GOAL OF THE EXERCISE -
Note how many lines in these entries contain "Reload", and reply with that number alone.

[Stored data entries]
=====
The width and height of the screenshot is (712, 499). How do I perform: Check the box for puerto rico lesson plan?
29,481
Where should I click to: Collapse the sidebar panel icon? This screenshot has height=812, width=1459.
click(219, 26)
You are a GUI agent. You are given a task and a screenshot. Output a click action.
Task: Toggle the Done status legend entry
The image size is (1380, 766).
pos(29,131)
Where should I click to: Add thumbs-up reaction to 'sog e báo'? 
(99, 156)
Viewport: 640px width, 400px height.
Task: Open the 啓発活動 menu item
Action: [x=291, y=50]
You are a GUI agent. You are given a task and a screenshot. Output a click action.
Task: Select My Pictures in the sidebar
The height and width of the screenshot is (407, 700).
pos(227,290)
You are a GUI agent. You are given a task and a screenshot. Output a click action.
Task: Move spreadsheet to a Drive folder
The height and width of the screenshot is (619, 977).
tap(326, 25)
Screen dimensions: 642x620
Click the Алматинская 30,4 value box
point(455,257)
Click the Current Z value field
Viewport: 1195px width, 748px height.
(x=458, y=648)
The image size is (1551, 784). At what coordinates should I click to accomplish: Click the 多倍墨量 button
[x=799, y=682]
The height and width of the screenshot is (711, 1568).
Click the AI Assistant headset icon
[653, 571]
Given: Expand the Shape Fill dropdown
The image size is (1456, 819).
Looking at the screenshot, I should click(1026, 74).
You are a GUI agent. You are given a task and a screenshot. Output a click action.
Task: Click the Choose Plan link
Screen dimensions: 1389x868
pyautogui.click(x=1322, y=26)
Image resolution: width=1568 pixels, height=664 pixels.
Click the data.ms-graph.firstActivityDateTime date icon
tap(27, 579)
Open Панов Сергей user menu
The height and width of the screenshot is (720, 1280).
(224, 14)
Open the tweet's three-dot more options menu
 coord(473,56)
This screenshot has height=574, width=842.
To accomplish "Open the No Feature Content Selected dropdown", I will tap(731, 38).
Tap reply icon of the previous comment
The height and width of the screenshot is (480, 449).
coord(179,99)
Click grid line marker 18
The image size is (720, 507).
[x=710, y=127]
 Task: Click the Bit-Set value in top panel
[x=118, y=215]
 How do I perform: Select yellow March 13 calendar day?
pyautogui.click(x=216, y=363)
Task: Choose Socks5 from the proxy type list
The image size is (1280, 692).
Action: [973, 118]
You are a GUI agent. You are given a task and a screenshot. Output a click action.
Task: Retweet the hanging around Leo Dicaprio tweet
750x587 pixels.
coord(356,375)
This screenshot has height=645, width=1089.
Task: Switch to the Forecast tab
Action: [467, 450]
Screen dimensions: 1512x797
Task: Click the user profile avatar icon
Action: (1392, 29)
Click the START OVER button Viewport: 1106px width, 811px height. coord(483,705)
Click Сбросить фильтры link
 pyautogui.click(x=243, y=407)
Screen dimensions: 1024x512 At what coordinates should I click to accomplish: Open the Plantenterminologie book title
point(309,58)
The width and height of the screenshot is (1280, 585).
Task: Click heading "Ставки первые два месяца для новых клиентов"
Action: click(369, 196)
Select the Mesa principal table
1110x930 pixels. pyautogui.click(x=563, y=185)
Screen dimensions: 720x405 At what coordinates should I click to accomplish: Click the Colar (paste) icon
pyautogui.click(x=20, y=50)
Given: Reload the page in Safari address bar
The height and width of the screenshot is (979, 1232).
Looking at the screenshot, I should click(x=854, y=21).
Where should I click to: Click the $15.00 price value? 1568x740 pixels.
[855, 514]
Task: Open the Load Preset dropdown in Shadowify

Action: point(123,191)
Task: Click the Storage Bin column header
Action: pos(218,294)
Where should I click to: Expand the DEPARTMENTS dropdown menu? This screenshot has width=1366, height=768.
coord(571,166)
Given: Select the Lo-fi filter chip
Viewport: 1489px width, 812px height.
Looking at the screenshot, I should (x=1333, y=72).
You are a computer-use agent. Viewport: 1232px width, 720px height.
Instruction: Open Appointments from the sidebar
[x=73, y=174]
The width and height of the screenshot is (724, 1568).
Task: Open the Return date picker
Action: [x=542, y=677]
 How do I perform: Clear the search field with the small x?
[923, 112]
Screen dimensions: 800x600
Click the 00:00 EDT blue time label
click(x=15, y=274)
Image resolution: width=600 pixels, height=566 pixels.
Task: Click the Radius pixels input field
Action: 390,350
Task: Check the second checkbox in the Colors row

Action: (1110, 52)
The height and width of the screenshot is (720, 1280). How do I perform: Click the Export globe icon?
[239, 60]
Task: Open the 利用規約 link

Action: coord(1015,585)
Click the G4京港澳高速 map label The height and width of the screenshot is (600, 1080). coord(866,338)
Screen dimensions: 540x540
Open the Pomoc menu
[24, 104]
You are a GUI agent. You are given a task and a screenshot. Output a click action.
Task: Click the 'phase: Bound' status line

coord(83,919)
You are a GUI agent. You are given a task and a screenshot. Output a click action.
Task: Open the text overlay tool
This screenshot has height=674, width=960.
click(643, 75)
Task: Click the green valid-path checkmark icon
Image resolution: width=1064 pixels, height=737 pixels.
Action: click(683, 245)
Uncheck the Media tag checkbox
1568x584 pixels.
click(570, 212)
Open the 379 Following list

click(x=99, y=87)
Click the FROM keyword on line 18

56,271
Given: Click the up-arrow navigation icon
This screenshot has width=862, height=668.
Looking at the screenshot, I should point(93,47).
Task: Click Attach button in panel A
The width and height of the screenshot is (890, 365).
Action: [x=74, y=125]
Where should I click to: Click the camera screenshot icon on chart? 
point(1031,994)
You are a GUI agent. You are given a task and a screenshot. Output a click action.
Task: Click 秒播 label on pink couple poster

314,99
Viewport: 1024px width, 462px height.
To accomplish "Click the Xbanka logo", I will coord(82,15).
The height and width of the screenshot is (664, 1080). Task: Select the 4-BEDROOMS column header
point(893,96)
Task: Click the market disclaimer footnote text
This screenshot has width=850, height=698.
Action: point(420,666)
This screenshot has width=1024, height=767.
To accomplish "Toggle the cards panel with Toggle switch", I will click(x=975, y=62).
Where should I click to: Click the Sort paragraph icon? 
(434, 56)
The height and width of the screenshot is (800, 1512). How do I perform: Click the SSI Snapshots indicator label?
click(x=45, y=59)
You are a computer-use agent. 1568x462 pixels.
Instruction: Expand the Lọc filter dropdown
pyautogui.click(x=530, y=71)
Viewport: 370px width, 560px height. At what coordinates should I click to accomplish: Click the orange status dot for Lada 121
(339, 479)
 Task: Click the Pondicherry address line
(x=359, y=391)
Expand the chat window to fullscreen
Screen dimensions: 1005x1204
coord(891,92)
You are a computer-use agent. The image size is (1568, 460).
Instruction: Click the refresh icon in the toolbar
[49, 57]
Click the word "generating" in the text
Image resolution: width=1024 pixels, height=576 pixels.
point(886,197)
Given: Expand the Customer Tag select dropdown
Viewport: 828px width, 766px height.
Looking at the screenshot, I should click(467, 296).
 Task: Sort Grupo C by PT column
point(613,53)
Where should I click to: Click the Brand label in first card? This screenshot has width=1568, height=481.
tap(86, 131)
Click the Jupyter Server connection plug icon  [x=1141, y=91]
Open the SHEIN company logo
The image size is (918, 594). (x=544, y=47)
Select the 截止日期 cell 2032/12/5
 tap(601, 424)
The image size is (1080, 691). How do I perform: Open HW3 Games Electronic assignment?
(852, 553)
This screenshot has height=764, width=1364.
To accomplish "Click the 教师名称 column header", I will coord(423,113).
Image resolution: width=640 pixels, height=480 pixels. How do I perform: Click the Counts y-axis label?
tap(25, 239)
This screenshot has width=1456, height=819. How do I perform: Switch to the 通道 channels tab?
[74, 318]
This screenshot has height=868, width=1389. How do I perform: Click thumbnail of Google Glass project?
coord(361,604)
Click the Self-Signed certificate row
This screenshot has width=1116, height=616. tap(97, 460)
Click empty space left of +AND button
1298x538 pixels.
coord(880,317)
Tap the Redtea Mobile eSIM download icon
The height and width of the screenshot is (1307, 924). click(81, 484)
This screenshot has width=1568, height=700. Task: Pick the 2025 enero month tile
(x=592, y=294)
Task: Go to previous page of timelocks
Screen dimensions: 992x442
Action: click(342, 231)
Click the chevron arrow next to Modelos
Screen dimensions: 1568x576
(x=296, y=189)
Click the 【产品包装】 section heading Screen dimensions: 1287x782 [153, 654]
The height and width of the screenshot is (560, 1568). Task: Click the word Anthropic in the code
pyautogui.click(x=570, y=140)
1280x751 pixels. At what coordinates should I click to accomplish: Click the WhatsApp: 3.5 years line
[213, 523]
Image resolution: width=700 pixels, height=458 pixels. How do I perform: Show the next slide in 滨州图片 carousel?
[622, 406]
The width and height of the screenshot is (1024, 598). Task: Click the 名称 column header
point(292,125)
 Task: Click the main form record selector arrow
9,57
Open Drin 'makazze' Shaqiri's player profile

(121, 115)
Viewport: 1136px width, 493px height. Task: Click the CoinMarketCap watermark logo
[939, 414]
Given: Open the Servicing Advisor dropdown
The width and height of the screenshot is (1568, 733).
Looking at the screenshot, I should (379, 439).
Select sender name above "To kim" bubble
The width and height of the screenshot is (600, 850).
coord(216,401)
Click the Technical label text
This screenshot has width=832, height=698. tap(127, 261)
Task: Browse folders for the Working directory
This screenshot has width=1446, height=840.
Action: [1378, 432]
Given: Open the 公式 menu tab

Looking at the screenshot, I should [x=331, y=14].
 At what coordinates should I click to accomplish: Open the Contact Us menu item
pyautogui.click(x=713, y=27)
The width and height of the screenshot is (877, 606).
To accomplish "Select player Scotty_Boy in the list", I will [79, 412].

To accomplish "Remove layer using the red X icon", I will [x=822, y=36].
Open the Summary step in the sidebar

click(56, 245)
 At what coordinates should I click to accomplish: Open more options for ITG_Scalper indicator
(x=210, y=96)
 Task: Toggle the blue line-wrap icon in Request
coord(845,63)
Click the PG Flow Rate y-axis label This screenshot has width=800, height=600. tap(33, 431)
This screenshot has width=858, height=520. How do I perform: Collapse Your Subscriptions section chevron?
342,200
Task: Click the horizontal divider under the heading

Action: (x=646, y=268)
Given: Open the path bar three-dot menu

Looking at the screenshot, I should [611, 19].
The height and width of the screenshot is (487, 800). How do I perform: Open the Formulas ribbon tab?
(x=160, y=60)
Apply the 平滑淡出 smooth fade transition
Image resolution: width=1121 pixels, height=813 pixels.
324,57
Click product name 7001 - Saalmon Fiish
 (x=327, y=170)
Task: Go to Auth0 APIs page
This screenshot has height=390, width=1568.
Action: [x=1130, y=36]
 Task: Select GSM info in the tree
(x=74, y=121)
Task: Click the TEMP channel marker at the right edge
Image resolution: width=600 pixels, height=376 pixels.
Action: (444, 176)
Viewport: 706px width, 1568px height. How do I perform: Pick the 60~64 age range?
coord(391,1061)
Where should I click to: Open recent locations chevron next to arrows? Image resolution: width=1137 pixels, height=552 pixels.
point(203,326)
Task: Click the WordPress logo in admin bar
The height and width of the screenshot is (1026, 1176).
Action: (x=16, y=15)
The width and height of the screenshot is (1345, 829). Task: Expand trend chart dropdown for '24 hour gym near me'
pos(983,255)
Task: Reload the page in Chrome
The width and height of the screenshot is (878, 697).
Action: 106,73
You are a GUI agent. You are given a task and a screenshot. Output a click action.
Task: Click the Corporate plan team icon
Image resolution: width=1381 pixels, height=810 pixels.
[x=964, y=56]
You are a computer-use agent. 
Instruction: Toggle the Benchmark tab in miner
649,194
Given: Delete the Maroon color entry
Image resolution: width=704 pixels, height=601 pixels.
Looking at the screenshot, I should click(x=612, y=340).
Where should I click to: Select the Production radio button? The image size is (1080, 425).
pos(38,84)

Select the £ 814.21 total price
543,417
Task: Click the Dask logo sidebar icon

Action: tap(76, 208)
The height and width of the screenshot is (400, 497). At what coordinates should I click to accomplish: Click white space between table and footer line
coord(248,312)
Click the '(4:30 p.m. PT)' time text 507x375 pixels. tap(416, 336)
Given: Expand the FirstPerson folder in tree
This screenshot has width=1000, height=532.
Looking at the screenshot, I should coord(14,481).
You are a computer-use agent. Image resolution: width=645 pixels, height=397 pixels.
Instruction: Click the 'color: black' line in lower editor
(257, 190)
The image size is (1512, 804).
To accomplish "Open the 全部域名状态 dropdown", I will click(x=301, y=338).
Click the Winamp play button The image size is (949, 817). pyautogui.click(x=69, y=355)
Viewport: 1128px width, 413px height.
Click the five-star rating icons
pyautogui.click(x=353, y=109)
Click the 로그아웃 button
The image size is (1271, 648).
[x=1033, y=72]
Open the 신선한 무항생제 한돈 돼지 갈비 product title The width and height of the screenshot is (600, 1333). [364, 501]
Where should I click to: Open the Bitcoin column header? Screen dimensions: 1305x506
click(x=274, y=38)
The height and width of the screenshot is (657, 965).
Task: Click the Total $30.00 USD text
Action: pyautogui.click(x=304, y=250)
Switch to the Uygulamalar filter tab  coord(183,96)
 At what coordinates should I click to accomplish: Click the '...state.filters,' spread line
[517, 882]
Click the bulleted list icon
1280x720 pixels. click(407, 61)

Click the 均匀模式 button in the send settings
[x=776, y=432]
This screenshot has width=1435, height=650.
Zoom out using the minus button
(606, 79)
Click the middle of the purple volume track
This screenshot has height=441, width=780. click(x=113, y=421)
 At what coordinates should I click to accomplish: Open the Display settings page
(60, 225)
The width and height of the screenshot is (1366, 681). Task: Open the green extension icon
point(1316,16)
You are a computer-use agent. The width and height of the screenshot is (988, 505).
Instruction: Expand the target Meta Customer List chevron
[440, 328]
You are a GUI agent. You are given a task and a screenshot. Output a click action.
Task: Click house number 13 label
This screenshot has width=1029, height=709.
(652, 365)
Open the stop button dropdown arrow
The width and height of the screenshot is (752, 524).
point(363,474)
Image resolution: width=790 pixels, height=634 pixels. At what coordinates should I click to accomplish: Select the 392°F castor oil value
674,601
=====
SOLUTION TO THE EXERCISE -
2